▸ **Exercise requirements**
Please transcribe the data that follows, keeping every line exact.

▸ **Data for this exercise**
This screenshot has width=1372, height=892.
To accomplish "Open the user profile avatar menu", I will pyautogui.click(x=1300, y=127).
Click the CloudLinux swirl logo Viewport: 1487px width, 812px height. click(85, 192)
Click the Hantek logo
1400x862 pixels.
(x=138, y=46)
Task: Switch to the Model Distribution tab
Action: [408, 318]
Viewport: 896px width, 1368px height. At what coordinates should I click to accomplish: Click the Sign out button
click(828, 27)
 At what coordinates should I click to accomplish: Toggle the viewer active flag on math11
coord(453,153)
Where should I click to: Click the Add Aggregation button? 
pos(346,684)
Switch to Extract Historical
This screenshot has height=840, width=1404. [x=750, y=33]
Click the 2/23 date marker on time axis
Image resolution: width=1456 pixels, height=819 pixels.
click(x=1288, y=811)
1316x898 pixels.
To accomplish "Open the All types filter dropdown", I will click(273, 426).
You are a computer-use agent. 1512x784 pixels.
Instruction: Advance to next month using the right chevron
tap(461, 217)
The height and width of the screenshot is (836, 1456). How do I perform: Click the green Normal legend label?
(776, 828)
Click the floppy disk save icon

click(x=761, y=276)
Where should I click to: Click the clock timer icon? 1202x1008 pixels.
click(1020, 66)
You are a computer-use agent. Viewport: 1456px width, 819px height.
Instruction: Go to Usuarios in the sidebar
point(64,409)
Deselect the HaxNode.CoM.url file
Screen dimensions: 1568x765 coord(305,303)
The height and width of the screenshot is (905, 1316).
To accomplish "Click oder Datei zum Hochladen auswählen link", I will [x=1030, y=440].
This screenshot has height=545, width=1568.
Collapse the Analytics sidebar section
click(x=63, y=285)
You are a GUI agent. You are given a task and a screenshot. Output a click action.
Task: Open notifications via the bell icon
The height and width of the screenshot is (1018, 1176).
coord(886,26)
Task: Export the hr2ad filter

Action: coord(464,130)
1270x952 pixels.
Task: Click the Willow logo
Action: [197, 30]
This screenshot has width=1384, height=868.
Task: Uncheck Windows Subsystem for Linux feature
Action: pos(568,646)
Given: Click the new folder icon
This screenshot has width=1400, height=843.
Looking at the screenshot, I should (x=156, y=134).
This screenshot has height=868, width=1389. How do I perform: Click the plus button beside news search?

▸ **Output for this exercise**
This screenshot has width=1372, height=892.
To accomplish "Open the user profile avatar menu", I will pyautogui.click(x=1300, y=127).
Click the CloudLinux swirl logo Viewport: 1487px width, 812px height. click(85, 192)
Click the Hantek logo
1400x862 pixels.
(x=138, y=46)
Task: Switch to the Model Distribution tab
Action: [408, 318]
Viewport: 896px width, 1368px height. At what coordinates should I click to accomplish: Click the Sign out button
click(828, 27)
 At what coordinates should I click to accomplish: Toggle the viewer active flag on math11
coord(453,153)
Where should I click to: Click the Add Aggregation button? 
pos(346,684)
Switch to Extract Historical
This screenshot has height=840, width=1404. [x=750, y=33]
Click the 2/23 date marker on time axis
Image resolution: width=1456 pixels, height=819 pixels.
click(x=1288, y=811)
1316x898 pixels.
To accomplish "Open the All types filter dropdown", I will click(273, 426).
You are a computer-use agent. 1512x784 pixels.
Instruction: Advance to next month using the right chevron
tap(461, 217)
The height and width of the screenshot is (836, 1456). How do I perform: Click the green Normal legend label?
(776, 828)
Click the floppy disk save icon

click(x=761, y=276)
Where should I click to: Click the clock timer icon? 1202x1008 pixels.
click(1020, 66)
You are a computer-use agent. Viewport: 1456px width, 819px height.
Instruction: Go to Usuarios in the sidebar
point(64,409)
Deselect the HaxNode.CoM.url file
Screen dimensions: 1568x765 coord(305,303)
The height and width of the screenshot is (905, 1316).
To accomplish "Click oder Datei zum Hochladen auswählen link", I will [x=1030, y=440].
This screenshot has height=545, width=1568.
Collapse the Analytics sidebar section
click(x=63, y=285)
You are a GUI agent. You are given a task and a screenshot. Output a click action.
Task: Open notifications via the bell icon
The height and width of the screenshot is (1018, 1176).
coord(886,26)
Task: Export the hr2ad filter

Action: coord(464,130)
1270x952 pixels.
Task: Click the Willow logo
Action: [197, 30]
This screenshot has width=1384, height=868.
Task: Uncheck Windows Subsystem for Linux feature
Action: pos(568,646)
Given: Click the new folder icon
This screenshot has width=1400, height=843.
Looking at the screenshot, I should (x=156, y=134).
This screenshot has height=868, width=1389. How do I perform: Click the plus button beside news search?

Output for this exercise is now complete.